New York
The new National Center for Postsecondary Research, based at Columbia University’s Teachers College, offered a glimpse this week of the course it will chart over the next few years.
Officials at the center, which opened in July, outlined on Wednesday key aspects of a research agenda that will concentrate on ways to reduce barriers to postsecondary education and increase college-completion rates.
In one project, researchers will work with Queensborough Community College, in Bayside, N.Y., and five other yet-to-be-determined colleges to study the effect that “learning communities” have on outcomes like student-retention and course-completion rates. In learning communities, groups of students take several related courses together and, theoretically, form support networks that boost retention and performance.
The new center also plans to work with the Florida community-college system, among others, to examine the impact of dual-enrollment programs, which allow high-school students to take college courses for both college and high-school credit.
Students participating in those studies will be randomly assigned to control groups and to the enhanced programs, so researchers can remove complicating factors, like student motivation, from the equation and better identify the true impact of the programs.
The work will be a collaborative effort involving researchers from the Community College Research Center at Teachers College, the Curry School of Education at the University of Virginia, professors at Harvard and Princeton Universities, and MDRC, a social-policy research group. The U.S. Department of Education’s Institute of Education Sciences has awarded those groups a five-year, $9.8-million grant to support the postsecondary-research center.
Thomas R. Bailey, director of the new center as well as the Community College Research Center, outlined his plans on Wednesday to a group of community-college presidents, academics, and state higher-education officials gathered at his institution in New York City.
The center’s research will focus largely on two-year institutions.

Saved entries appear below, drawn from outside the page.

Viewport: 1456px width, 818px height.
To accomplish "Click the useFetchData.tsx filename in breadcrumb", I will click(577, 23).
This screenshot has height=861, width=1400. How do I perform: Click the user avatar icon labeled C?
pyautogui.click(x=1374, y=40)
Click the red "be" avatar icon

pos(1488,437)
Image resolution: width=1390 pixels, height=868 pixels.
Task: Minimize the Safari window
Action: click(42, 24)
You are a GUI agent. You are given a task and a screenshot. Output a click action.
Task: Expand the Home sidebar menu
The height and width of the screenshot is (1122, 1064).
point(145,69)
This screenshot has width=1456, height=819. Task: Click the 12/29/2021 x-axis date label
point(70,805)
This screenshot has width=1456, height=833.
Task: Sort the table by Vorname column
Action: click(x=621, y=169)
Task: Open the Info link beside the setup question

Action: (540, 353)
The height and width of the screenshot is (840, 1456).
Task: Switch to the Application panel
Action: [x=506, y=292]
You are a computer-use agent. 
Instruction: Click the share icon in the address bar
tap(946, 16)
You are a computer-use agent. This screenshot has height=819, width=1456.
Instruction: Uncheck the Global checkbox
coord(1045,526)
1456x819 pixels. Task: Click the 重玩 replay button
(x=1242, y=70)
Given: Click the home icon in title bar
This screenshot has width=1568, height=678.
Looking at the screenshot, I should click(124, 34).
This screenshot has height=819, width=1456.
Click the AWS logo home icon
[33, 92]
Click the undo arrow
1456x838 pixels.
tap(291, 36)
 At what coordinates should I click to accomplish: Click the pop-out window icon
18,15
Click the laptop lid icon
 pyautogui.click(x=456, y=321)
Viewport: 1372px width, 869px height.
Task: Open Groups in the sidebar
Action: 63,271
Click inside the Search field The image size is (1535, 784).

“There has been more interest recently in what happens to students, especially low-income, low-skill students,” Mr. Bailey, who is also a professor at Teachers College, said in an interview. “I would have been surprised 10 years ago if an institution so focused on community colleges had won this grant.”
The postsecondary-research center opened just months before the federal Commission on the Future of Higher Education released its report, which stated that community colleges would be key in educating the future work force and setting the educational system right.